Organizações da sociedade civil manifestaram seu descontentamento após a derrubada do veto do presidente Luiz Inácio Lula da Silva ao projeto de lei (PL) da Dosimetria, que altera as penas de condenados por tentativas de golpe de Estado relacionadas aos eventos de 8 de janeiro de 2023. A decisão foi tomada pelo Congresso Nacional na quinta-feira (30) e, segundo as entidades, representa um "grave e histórico retrocesso institucional" e um risco de impunidade para futuros ataques golpistas.
A coalizão Pacto pela Democracia, que inclui mais de 20 organizações, destacou que a derrubada do veto pode ser interpretada como uma forma de relativizar os ataques ao regime democrático e de substituir a soberania popular por propostas autoritárias. De acordo com a nota emitida, essa ação fragiliza o processo que estava sendo desenvolvido para responsabilizar aqueles que atentaram contra a ordem constitucional em um contexto de tentativa de golpe após as últimas eleições presidenciais.
Entre as organizações que assinaram a nota estão o Instituto Vladimir Herzog, o Instituto Marielle Franco e a Transparência Eleitoral Brasil. O documento enfatiza que a medida não contribui para a pacificação e que os parlamentares que votaram pela derrubada do veto não estão cumprindo seu papel de defensores da Constituição. A nota ressalta que essa decisão não possui respaldo popular e carece de fundamentação constitucional, além de abrir espaço para a naturalização da violência política.
As entidades alertam que a redução da gravidade dos atos cometidos, por meio da revisão das penas, equivale a reescrever a história em prol da impunidade. O texto da coalizão menciona que a flexibilização de penas deve ser abordada com cautela, considerando os possíveis impactos em outras áreas do sistema penal.

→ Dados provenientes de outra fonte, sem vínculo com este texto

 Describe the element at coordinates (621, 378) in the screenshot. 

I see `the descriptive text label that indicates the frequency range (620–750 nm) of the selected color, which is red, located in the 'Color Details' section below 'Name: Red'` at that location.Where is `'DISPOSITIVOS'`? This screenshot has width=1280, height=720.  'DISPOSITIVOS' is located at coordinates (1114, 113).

O evento de 8 de janeiro foi descrito como um ataque organizado às sedes dos Três Poderes, onde manifestantes tentaram desacreditar o resultado das eleições. O documento enfatiza que o que ocorreu não foi apenas vandalismo, mas uma tentativa de deslegitimar o processo eleitoral e instaurar, por meio da força, uma ruptura institucional.

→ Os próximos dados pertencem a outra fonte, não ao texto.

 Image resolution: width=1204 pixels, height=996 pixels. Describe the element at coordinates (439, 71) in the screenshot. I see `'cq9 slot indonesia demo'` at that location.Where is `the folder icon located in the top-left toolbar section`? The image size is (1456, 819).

Além disso, a nota afirma que a derrubada do veto ao PL cria oportunidades concretas para a repetição de tais ataques no futuro. "A democracia não se sustenta apenas por eleições periódicas, mas pela capacidade de reconhecer seus traumas, responsabilizar seus agressores e impedir que a violência golpista seja normalizada", conclui o documento, alertando para o risco de que a normalização da violência se torne parte da institucionalidade do país.